N.W.T. man becomes first convicted under Criminal Code for unsafe drone use
Toufic Chamas fined $3K, sentenced to 5 days in jail
A Northwest Territories judge has reluctantly accepted a plea bargain for a man who repeatedly lied to police and flew a drone in airspace used by planes taking off and landing at the Yellowknife airport.
It marks the first time somebody has been convicted under the Criminal Code of dangerous operation of an aircraft as a result of illegally flying a drone, according to RCMP.

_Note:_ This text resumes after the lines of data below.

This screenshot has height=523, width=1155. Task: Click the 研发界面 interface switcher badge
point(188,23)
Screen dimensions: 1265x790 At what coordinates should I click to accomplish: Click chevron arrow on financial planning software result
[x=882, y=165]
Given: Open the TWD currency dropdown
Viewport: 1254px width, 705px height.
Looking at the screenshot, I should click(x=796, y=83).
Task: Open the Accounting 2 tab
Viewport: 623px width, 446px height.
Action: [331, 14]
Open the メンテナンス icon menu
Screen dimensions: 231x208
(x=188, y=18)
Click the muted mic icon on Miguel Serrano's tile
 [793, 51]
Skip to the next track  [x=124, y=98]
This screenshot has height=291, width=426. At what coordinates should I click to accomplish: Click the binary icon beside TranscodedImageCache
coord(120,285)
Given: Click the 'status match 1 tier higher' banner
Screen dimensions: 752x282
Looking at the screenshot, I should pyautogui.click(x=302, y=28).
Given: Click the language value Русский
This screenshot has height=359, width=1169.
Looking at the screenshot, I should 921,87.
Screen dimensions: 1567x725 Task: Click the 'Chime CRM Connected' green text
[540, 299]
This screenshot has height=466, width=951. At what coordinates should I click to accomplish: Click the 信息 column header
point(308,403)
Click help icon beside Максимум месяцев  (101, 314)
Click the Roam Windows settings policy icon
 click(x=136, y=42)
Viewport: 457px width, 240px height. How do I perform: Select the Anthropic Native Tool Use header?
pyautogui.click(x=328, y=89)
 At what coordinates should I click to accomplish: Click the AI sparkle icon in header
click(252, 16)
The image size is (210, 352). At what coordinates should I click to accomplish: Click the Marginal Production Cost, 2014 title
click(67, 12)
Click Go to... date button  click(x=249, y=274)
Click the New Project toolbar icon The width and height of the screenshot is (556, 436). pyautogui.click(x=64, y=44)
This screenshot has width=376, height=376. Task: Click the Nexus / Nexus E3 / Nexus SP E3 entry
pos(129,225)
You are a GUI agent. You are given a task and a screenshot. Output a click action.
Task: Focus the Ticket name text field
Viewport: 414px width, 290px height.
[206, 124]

"Even taking into account the guilty pleas … I still don't find that any of the sentences suggested are adequate," said Judge Bernadette Schmaltz on Thursday before fining Toufic Chamas $3,000 and sentencing him to five days in jail, which he has already served.
The fine was for illegally flying a drone. The jail time was for three convictions — obstruction, driving while disqualified and breaching bail conditions by failing to report to a probation officer.
Chamas was also banned from driving for two years and is not allowed to fly a drone for three years.
Schmaltz said though she didn't think the sentence was enough to deter the 22-year-old from committing more offences, she had to accept it because the Supreme Court of Canada has established that sentences suggested by both the Crown and defence in plea bargains can only be rejected if the sentence would cause people to lose confidence in the justice system.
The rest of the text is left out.